- 47°15′11″N 38°54′34″E﻿ / ﻿47.2531°N 38.9094°E
- Type: landmark
- Location: Taganrog, Rostov oblast Russia

History
- Built: 1969

= Alley of Immortality (Taganrog) =

Memorial square in Taganrog, Russia

The Alley of Immortality is a memorial square located in the park adjacent to Taganrog's school №34. Small parcels of earth gathered from the USSR's Hero Cities and other historically significant places have been collected and arranged to form the plaza. The Alley of Immortality is a place for holding memorable services and laying flowers.

== History ==
Alley of Immortality was created in 1969 in a grove called Dubki (:ru:Роща «Дубки») at the initiative of veterans of war of the Baltic Fleet and members of the Komsomol committee construction trust №1. Four urns with earth were delivered from Petrushina (where about ten thousand people, mostly from Taganrog, were executed by Nazis), Sambek Heights and Krasnodon. The alley was then demarcated by planting trees to separate it from the surrounding park.

In subsequent years land from other hero cities, including Star City (from the monument to Yuri Gagarin), and from the other historical places was added to the Alley. Capsules with land were accompanied by relevant inscriptions.

In the spring 1985 it was decided to move alley of immortality into the square next to school №34. Stela was installed there, where was written “Here lies the sacred land of hero cities and other legendary places in memory of the heroic deed of the Soviet people in the Great Patriotic War.” Next to stela the land collected from the old alley was laid in the special capsules.
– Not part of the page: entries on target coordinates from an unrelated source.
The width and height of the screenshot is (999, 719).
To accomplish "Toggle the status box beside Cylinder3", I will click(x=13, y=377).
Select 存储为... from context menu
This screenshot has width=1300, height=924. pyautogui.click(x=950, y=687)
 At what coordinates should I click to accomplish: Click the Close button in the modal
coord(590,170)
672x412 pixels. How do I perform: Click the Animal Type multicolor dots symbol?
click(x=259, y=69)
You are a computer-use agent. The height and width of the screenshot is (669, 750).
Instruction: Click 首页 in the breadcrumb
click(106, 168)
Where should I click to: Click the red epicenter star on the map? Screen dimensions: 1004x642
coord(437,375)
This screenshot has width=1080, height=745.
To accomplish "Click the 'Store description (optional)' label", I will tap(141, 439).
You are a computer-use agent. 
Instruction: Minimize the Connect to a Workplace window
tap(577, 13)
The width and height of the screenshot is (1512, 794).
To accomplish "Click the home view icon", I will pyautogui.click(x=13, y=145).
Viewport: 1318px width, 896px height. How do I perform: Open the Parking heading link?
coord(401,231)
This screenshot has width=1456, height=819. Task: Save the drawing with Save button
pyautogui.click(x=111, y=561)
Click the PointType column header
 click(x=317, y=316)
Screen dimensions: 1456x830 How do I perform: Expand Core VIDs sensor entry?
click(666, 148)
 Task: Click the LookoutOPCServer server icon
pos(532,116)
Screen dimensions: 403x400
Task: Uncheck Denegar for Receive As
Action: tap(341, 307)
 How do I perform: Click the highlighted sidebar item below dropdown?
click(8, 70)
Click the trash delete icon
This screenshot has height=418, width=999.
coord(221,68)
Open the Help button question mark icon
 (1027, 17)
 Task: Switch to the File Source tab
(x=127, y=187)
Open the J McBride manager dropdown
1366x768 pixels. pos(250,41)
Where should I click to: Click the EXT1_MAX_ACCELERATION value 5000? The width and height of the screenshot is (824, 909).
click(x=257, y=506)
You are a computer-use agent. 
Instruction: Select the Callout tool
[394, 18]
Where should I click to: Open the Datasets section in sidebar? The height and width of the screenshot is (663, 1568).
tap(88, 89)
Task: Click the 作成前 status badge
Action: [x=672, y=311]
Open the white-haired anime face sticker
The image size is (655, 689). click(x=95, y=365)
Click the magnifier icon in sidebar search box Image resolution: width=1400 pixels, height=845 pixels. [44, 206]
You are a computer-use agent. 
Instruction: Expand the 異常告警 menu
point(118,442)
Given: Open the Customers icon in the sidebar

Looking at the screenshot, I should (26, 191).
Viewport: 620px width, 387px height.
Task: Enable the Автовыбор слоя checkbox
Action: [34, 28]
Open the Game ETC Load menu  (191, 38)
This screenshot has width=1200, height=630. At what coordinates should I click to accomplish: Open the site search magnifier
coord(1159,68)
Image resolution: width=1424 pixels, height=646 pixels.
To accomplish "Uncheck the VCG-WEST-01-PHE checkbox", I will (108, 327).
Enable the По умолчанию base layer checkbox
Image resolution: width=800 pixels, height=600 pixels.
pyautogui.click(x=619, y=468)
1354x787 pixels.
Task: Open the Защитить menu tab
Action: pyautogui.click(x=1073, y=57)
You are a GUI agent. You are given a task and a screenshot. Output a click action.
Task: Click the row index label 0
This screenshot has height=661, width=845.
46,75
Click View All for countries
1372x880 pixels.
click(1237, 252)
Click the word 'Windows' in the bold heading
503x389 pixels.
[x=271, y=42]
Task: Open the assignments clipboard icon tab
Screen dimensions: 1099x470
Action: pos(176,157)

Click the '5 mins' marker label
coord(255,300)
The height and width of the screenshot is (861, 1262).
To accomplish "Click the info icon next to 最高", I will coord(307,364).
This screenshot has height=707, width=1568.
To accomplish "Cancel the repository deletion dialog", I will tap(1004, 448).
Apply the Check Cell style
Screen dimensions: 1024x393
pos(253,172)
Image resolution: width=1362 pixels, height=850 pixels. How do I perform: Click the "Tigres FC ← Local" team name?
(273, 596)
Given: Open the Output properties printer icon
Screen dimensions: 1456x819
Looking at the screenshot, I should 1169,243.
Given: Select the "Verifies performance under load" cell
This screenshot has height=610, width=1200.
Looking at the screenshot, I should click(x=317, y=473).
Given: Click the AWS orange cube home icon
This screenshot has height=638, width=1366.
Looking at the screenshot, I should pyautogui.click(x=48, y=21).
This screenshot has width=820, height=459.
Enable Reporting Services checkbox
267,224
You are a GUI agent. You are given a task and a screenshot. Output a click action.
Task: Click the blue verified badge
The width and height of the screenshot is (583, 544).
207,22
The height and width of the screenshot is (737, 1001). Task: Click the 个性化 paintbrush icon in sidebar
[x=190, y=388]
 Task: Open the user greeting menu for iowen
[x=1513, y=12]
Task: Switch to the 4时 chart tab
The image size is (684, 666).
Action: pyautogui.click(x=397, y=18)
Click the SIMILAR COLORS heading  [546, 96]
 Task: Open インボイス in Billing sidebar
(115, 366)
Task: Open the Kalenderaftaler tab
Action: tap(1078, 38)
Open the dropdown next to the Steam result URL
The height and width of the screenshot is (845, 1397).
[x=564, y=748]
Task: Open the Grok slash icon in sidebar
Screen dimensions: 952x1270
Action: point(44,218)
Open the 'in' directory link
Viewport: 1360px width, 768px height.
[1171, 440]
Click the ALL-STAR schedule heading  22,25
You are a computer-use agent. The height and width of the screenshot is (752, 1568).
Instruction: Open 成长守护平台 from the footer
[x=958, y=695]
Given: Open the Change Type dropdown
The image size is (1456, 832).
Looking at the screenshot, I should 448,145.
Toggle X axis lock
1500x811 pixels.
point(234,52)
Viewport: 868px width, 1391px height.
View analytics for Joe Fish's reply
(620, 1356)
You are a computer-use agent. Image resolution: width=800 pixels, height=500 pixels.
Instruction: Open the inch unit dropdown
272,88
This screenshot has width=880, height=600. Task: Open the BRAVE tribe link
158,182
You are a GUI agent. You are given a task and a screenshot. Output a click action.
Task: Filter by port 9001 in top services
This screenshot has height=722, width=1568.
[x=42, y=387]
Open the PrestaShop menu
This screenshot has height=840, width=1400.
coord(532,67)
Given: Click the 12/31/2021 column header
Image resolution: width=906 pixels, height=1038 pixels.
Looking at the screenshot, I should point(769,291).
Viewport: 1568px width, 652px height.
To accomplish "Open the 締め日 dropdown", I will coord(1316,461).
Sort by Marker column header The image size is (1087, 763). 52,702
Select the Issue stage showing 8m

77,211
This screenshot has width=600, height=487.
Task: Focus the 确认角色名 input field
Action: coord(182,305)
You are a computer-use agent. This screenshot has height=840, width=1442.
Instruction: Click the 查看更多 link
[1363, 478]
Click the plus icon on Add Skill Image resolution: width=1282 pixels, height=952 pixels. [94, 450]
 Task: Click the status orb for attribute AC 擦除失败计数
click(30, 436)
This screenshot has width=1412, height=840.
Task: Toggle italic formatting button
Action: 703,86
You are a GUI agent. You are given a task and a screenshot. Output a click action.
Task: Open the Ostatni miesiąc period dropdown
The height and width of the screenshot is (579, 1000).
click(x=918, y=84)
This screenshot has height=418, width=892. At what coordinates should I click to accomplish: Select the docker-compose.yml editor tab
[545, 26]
Over the next years, the memorial was not well-maintained, and fell into ruin. But in August 2007 the complex was restored and a five-ton stone was added with an embedded plaque reading:
Alley of Immortality. In this alley, under these trees, the land of the Hero Cities of Moscow, Leningrad, Volgograd, Sevastopol, Odessa, Kyiv, the heroic Brest Fortress and other places of military glory is stored. The feat of the people in the Great Patriotic War is immortal! The alley was laid in October 1969. It was restored in August 2007.